I Haven't Really Told Them Who I Am
So Many of you know that it is a bumpy road with my family, especially me being an openly Gay Preacher, especially with me being a Transwoman!!!
The preface of this post comes after an argument, that I quickly de-escalated earlier tonight. Unfortunately I am living with "uncle dearest" and he threw up the fact that me wearing heels "depresses" him. Which I partly understand, but the head strong Pisces in me is saying "how is what I'm doing life affecting you, when you ain't buy sugar honey iced tea of mine."
I get it. Due to his religious and bigoted beliefs, he refuses to address my gender identity and my sexual orientation. But I'm used to it.

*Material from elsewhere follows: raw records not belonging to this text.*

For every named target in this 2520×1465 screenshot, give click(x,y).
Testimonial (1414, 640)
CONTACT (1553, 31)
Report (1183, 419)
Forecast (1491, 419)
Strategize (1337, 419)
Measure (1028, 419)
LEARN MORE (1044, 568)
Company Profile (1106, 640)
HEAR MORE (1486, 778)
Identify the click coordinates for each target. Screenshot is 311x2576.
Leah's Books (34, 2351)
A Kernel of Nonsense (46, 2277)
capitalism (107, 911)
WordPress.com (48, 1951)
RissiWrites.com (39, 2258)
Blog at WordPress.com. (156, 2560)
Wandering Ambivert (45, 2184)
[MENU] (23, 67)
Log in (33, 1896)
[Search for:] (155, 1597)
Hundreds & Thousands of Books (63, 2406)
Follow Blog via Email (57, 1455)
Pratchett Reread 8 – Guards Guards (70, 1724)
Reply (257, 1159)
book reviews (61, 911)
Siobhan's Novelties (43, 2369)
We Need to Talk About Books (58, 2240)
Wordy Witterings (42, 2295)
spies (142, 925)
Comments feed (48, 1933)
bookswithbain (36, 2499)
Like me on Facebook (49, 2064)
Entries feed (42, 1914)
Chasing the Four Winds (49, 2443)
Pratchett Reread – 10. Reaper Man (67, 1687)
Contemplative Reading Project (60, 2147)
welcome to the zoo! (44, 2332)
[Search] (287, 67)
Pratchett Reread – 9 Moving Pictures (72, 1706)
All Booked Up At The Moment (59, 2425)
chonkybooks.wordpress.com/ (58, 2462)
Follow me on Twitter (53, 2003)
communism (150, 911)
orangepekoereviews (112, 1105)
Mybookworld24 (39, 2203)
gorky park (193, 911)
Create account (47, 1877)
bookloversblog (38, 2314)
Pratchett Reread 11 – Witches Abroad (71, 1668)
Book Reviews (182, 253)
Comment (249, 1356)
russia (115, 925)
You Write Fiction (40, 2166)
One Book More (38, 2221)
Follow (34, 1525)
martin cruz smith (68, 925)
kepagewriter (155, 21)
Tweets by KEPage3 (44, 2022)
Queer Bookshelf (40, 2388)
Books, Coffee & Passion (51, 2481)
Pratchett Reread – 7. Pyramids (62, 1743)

However, Although on this past Christmas in a drunken argument with my sperm donor, I simply yelled that I'm gay and transgender and that I preferred to be called Yannick. I haven't really had a formal sit down. One reason is because I'm living with a relative who I'm coming to despise with all of my might. The next reason is because I'm scared of the backlash and being disowned.
Unfortunately with Black Families they are cool with the Gays and Trans people, until it hits home in their own family. What am I to do? Do I keep it secret till I start on hrt or start going through surgery or do I just say it at the next family gathering? Either way it's going to come out. I guess I'll just prepare myself for it.